How Does a First Mortgage Differ From Other Home Loans?

Mortgage debt settlement can be difficult, as a mortgage is a secured debt. This is especially true for a first mortgage on a home, as the lender who has the first mortgage on your house has first rights to foreclose and collect the proceeds from a sale if you do not pay. To better understand why mortgage debt settlement is difficult, it is important to understand why a first mortgage is different than other home loans you may have.

Understanding a First Mortgage

When you buy a house, you are taking on secured debt in the form of your mortgage. This means the home acts as collateral for the loan and if you do not pay, the lender can take the house and sell it to recoup the money you owe. If you take more than one mortgage, the house acts as collateral on all the mortgages. However, the lender who holds the note for the first mortgage has a higher priority or "first dibs" on the proceeds from the sale of the home.

For example, assume that you bought a house and you had no down payment to put down. Few, if any, lenders would lend you 100 percent of the value of the house in one mortgage. However, many people buy homes this way under a structure called an 80-20 loan. The individual buying a house this way takes an 80 percent first mortgage and a 20 percent second mortgage. Either lender could foreclose on the home if you didn't pay, but any proceeds from the sale would first go to pay off the first mortgage and would then go to pay subsequent mortgages.

So, assume for example that you bought a $100,000 house. Your first mortgage, for 80 percent of the value, would be an $80,000 mortgage. The second mortgage would be for $20,000 to make up the difference between the cost of the home and the first loan. Now, assume you haven't paid any of your principle down and you still owe the full $100,000. Unfortunately, if property values fall, you could end up owing more than the house is worth. For example, if your house is now worth only $90,000, then when the bank forecloses, they'd only be able to sell it for $90,000. In such a situation:

  • The first mortgage lender would get his full $80,000 back
  • The second mortgage lender would only get $10,000 back, since there'd only be $90,000 available, $80,000 of which would already be claimed.
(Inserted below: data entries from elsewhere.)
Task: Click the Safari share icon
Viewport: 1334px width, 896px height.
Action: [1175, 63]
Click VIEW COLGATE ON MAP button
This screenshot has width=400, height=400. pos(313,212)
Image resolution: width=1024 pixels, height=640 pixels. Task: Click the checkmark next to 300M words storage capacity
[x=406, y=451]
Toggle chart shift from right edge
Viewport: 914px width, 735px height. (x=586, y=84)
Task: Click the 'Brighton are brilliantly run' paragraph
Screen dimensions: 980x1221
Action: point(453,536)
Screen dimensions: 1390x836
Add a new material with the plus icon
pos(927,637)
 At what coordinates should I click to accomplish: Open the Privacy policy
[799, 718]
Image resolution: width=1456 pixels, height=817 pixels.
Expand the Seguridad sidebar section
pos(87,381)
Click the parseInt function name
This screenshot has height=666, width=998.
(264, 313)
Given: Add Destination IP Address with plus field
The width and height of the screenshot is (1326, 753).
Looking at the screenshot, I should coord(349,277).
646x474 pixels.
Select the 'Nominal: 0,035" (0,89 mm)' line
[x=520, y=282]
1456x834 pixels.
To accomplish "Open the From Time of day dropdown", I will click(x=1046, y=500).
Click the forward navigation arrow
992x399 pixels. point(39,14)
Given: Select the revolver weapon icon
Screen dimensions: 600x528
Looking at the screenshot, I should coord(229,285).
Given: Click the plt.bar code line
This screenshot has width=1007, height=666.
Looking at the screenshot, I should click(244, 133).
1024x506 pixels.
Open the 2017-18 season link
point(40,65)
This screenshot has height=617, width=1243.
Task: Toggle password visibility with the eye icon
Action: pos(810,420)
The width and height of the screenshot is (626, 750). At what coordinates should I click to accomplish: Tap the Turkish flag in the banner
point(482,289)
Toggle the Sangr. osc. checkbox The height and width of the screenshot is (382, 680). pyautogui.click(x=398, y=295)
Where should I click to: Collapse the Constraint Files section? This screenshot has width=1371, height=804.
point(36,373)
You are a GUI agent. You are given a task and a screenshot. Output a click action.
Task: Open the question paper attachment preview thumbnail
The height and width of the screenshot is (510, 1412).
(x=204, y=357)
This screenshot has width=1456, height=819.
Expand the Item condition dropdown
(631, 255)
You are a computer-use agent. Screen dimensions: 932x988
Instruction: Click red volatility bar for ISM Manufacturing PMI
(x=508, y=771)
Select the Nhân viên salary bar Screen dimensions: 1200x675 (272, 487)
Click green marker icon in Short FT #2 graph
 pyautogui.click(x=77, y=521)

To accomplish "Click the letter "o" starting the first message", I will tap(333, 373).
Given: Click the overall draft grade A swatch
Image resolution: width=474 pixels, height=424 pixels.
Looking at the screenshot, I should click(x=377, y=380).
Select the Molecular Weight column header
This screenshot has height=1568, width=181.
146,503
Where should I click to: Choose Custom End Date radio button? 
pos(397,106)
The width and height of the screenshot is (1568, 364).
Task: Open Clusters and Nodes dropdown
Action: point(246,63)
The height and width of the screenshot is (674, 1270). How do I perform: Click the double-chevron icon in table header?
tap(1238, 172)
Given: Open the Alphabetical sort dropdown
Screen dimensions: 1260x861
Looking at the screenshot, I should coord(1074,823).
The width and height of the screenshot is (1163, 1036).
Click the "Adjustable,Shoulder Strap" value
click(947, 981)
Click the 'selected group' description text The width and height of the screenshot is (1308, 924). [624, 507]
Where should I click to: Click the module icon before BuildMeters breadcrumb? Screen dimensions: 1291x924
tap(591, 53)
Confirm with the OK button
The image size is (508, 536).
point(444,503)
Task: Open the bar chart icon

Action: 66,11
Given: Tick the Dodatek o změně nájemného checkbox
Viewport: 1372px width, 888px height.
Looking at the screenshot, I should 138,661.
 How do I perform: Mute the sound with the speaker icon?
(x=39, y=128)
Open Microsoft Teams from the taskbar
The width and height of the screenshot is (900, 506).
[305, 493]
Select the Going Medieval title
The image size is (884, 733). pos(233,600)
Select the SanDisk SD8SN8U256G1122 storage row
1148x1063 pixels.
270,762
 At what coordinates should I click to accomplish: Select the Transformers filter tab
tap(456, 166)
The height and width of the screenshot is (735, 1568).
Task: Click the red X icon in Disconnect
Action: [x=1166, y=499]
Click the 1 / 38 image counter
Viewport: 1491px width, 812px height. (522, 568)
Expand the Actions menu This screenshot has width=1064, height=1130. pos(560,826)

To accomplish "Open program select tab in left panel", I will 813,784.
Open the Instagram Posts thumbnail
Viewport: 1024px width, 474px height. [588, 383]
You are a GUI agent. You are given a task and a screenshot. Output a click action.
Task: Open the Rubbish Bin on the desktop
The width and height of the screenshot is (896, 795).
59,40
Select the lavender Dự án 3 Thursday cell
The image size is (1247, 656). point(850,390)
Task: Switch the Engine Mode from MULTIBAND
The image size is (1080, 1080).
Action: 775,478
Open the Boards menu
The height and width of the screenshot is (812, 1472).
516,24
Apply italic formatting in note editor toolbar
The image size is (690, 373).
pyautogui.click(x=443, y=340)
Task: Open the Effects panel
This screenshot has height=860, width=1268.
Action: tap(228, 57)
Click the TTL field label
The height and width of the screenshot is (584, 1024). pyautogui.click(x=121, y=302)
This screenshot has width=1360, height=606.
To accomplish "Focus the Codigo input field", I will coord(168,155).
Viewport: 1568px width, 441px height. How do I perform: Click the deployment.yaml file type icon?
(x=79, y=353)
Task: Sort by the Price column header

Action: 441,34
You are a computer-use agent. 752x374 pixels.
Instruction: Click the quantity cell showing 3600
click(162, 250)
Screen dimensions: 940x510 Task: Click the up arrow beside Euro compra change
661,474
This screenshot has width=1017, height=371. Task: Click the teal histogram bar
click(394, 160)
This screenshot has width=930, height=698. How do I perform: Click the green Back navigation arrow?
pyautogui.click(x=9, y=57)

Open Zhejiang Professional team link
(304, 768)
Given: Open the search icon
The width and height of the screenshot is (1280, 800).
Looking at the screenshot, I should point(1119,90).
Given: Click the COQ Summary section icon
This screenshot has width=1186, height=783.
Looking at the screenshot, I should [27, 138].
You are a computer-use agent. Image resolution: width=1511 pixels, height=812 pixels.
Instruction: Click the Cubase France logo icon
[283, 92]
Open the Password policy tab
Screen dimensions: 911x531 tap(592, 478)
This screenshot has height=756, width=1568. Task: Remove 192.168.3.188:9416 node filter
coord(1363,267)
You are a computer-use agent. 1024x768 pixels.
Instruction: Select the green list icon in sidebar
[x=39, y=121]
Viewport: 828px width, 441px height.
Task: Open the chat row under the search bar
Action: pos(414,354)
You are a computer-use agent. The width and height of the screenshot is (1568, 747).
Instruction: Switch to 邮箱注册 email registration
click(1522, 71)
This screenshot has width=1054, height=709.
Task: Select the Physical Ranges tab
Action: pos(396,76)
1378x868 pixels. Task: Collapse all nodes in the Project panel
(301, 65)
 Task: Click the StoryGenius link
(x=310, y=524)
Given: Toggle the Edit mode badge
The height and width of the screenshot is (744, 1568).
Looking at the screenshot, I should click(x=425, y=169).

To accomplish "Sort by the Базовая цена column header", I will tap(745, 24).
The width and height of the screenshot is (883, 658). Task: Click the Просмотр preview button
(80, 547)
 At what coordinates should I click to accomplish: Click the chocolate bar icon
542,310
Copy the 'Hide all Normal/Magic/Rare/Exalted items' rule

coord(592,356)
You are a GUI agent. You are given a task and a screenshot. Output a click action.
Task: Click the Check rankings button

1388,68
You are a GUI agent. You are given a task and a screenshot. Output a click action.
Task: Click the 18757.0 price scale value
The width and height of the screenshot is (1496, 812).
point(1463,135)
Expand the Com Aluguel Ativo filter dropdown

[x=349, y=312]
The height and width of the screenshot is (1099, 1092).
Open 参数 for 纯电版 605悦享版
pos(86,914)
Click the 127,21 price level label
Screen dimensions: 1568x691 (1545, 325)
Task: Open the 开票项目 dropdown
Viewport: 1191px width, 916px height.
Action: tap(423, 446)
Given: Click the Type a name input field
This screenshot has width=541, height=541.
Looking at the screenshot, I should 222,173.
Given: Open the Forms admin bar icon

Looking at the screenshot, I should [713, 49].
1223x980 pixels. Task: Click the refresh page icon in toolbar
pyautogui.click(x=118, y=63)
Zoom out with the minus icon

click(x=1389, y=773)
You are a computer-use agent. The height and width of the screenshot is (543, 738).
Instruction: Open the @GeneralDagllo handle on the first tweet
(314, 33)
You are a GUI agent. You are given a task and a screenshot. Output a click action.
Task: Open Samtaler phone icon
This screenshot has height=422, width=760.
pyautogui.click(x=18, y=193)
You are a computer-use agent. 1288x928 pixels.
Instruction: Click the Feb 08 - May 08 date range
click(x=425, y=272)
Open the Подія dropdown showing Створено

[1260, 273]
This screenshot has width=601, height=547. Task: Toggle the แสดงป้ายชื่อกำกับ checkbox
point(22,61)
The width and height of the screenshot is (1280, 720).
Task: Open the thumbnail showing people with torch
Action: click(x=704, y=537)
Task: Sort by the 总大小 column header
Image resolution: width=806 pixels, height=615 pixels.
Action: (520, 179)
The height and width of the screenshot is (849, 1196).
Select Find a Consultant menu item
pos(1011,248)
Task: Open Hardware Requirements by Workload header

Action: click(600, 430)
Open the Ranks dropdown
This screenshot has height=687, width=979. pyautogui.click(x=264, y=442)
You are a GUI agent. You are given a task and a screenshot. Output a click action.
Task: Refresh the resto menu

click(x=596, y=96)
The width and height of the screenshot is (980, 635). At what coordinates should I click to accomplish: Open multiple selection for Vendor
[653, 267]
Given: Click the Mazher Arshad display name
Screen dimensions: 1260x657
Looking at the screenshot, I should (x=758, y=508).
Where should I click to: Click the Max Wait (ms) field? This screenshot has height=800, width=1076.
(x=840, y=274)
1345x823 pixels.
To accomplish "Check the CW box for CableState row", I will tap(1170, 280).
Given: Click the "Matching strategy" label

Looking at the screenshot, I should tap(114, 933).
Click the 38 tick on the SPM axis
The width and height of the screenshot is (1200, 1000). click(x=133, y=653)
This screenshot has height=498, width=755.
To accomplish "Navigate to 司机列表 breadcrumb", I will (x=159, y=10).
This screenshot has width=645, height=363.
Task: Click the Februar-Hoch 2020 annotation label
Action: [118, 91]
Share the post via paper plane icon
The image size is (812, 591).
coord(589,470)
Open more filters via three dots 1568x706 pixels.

As such, the second mortgage lender would be more willing to allow you to settle the debt for less than the full amount owed, since they'd have less of a chance of getting back their money in foreclosure. The first mortgage holder wouldn't have very much incentive to let you settle your debt since the mortgage debt settlement agreement wouldn't net them as much as foreclosing and getting their full $80,000 back.

Getting Help

If you find yourself unable to afford your house and you are hoping to arrange a mortgage debt settlement agreement, it can be very helpful to get legal help. An experienced attorney can assist you in negotiating with your lender and getting the lender to agree to accept less than what is owed.